Stored items from a collection ▸
▽

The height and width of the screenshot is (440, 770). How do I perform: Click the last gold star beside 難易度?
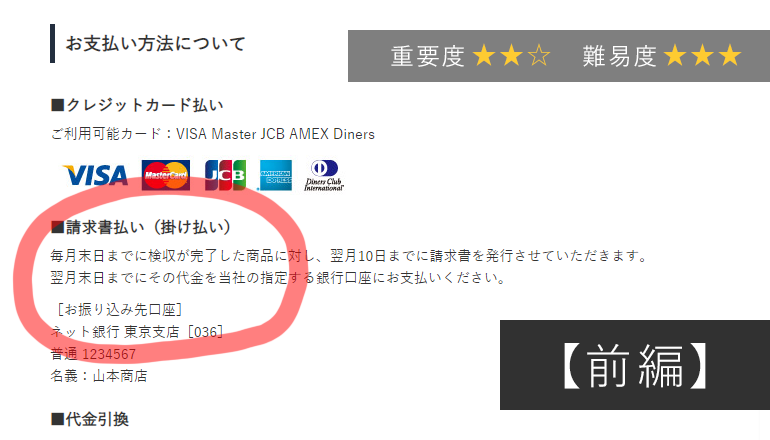tap(730, 55)
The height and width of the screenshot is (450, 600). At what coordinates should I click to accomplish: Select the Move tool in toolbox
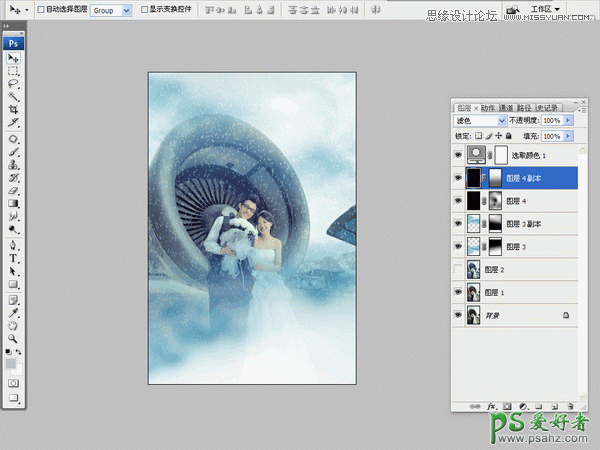pos(14,59)
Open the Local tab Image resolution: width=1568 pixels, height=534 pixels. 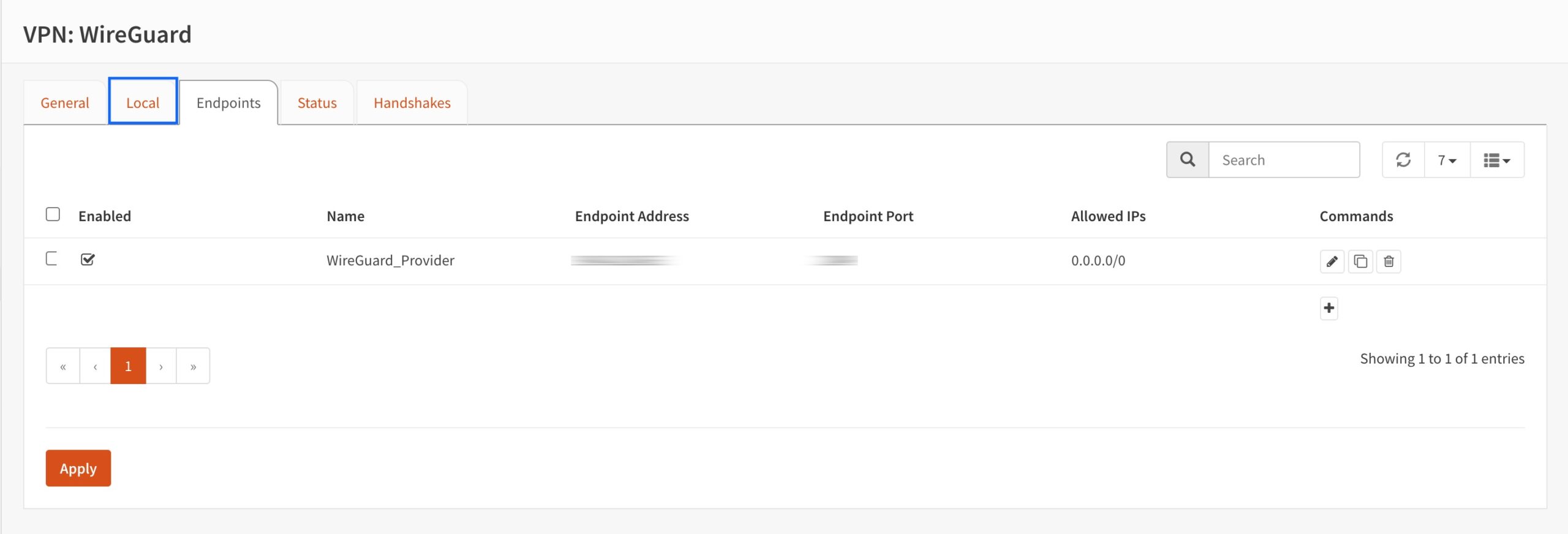point(143,102)
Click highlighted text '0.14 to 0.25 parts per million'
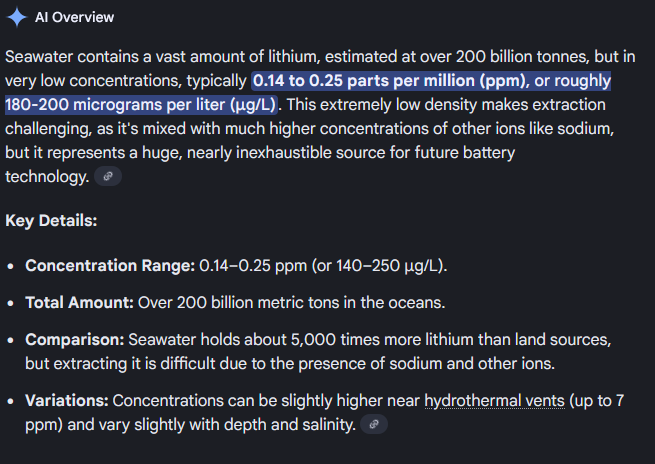The height and width of the screenshot is (464, 655). coord(363,81)
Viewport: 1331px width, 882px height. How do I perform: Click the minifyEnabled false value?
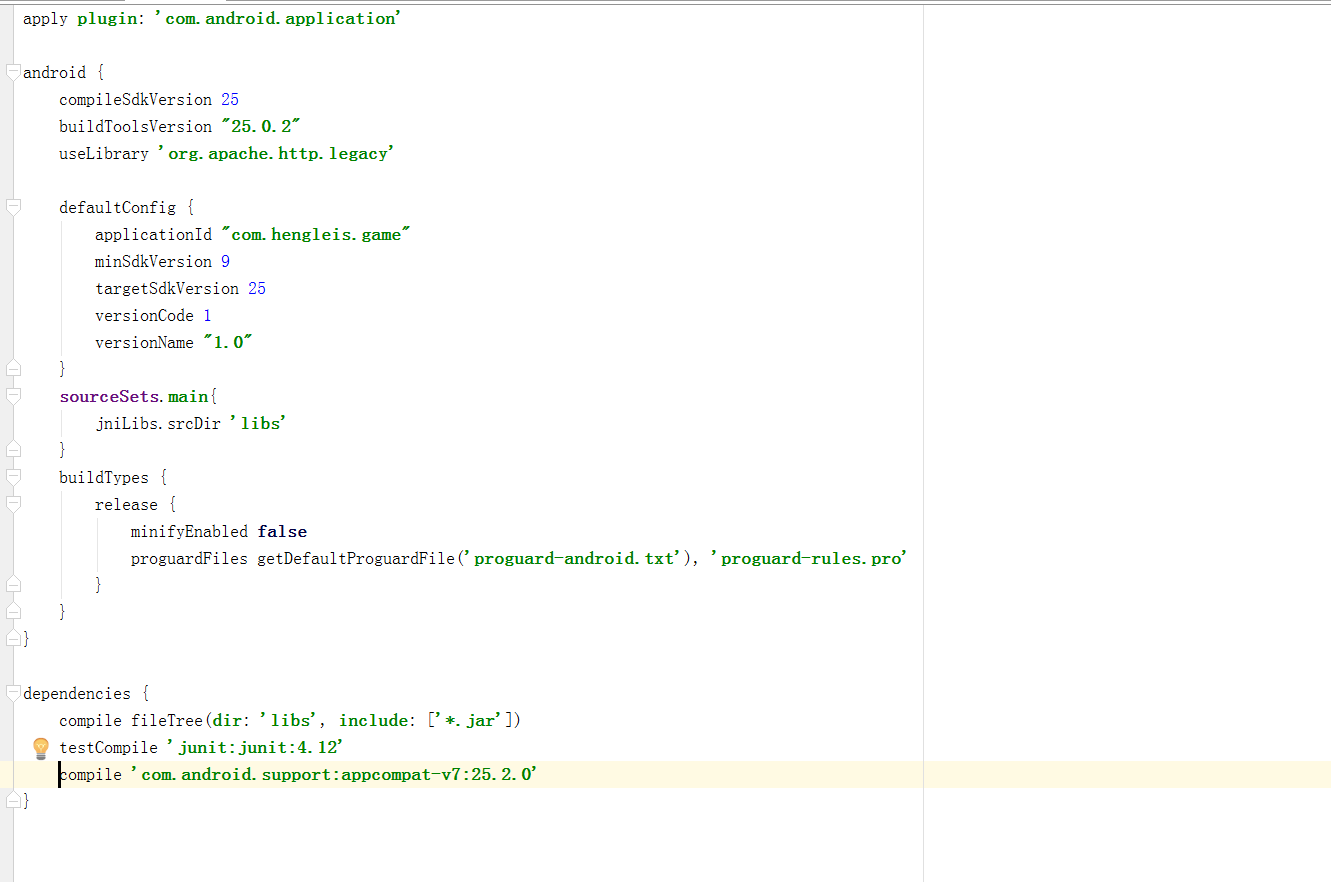click(x=282, y=532)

△

WHAT TO WORK ON ▸
What is needed is an exact repetition of every line from the line with "Click highlighted text" to the end of the data above, both ends included, with no pictures.

ANSWER SECTION ▸
Click highlighted text '0.14 to 0.25 parts per million'
The height and width of the screenshot is (464, 655). coord(363,81)
Viewport: 1331px width, 882px height. How do I perform: Click the minifyEnabled false value?
click(x=282, y=532)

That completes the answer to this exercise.